This article first appeared in New Jersey Monitor, a content-sharing partner of NJ Spotlight News.
Nearly 69,000 New Jerseyans have dropped health insurance obtained on the state marketplace in January in a flight driven by the expiration of cost-saving federal subsidies, state regulators announced.
Enrollment on Get Covered New Jersey, the state’s marketplace, closed on Jan. 31. Since then, 68,830 enrollees have canceled, for a 14% decline, and many who remained moved to cheaper plans with higher out-of-pocket costs, according to the Department of Banking and Insurance.
“We are seeing the heartbreaking consequences of the federal government’s failure to extend the enhanced premium tax credits for tens of thousands across the Garden State,” acting Banking and Insurance Commissioner Susan Ochs said Tuesday. “These individuals and families will now be at risk of forgoing important preventative care and left to rely on costly emergency services that they may not be able to afford.”
The decline comes after congressional Republicans and the Trump administration declined to extend pandemic-era enhanced subsidies that allowed many to afford exchange-traded health plans, popularly called Obamacare.
Democrats pushed for the funding to be extended, but the two sides reached an impasse, prompting what was then the longest full federal government shutdown in U.S. history. The current shutdown — a partial one affecting the Department of Homeland Security — eclipsed the lengths of Trump’s two others, each a record setter at the time.
Before the subsidies expired, 48% of enrollees who received financial assistance to obtain health insurance paid less than $10 a month for coverage, compared with 11% in the current plan year, the department said.
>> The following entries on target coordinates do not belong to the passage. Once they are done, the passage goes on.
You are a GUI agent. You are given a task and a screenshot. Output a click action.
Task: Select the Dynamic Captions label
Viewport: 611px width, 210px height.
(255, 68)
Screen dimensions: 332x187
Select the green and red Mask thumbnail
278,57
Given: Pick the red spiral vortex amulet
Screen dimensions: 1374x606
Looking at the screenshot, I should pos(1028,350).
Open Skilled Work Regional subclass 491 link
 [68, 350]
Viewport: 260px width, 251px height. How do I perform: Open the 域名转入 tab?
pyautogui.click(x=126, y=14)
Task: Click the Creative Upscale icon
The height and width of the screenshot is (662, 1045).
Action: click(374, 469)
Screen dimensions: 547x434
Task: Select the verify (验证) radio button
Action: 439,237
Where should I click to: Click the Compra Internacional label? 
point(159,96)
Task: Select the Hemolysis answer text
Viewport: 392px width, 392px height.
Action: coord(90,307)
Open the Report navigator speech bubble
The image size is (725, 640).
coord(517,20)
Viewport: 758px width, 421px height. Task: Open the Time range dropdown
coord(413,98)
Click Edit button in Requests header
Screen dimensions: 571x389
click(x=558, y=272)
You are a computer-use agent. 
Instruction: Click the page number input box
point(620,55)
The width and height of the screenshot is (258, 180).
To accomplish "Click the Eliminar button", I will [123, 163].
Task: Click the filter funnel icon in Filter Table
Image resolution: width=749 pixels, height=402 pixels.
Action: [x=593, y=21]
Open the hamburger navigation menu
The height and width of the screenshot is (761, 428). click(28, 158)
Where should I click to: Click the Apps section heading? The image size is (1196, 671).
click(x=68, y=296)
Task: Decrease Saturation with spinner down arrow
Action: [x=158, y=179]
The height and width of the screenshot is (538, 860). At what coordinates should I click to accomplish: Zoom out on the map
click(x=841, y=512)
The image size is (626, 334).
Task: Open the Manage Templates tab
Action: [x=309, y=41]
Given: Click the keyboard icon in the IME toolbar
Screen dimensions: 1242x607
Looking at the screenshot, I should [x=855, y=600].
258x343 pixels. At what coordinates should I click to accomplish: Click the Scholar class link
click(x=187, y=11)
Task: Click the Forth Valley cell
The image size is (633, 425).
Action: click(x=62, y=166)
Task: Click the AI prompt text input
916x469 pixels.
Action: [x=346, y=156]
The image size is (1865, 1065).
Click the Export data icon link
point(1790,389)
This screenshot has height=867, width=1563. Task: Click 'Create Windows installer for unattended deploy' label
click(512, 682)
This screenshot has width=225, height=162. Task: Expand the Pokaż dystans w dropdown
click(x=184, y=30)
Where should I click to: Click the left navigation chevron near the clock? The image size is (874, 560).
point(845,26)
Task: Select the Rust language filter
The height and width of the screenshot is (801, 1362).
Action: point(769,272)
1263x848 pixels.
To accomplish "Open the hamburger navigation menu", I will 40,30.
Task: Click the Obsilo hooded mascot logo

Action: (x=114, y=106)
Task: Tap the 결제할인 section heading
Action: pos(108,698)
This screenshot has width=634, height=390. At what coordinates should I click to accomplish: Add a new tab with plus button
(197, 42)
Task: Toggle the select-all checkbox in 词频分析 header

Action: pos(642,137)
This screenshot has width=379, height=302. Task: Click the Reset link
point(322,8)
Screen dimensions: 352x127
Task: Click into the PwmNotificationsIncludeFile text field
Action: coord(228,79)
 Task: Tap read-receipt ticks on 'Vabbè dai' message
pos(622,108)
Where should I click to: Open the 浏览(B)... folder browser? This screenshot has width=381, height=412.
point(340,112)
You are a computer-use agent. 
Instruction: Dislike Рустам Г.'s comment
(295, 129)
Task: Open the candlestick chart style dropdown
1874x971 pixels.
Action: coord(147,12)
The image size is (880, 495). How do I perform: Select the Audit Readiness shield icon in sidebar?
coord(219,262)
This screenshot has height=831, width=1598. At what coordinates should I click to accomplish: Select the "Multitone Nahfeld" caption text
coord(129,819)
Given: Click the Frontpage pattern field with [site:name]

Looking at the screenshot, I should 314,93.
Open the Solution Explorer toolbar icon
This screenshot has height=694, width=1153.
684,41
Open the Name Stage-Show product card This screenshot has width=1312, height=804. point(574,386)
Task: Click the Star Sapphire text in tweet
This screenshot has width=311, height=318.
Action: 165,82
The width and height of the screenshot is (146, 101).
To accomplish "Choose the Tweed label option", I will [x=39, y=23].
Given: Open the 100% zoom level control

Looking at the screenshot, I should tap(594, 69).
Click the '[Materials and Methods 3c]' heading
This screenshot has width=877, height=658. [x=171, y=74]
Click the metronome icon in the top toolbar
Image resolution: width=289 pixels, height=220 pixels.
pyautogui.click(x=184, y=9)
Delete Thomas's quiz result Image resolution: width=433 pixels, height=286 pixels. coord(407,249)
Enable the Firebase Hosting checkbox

Many of the 440,362 who were enrolled in New Jersey exchange-traded plans on April 15 had downgraded their coverage, according to the department. The share of individuals enrolled in silver-level plans fell to 68% this year from 83% in 2025, while enrollment in bronze plans nearly doubled, to 31%.
“We are seeing costs skyrocket for New Jersey families as a direct result of the federal government’s mismanagement,” Gov. Mikie Sherrill. said “While New Jersey is committed to addressing health care costs, Washington has chosen to drive up health insurance prices.”
Permanent tax credits passed as part of the Patient Protection and Affordable Care Act under President Barack Obama are still available for taxpayers with household incomes not greater than 400% of the federal poverty line. That’s $62,600 for an individual or $128,600 for a family of four in 2026.
New Jersey offers subsidies for households whose incomes do not exceed 600% of the federal poverty line. Those cutoffs are $93,900 for an individual or $192,900 for a four-person household in 2026.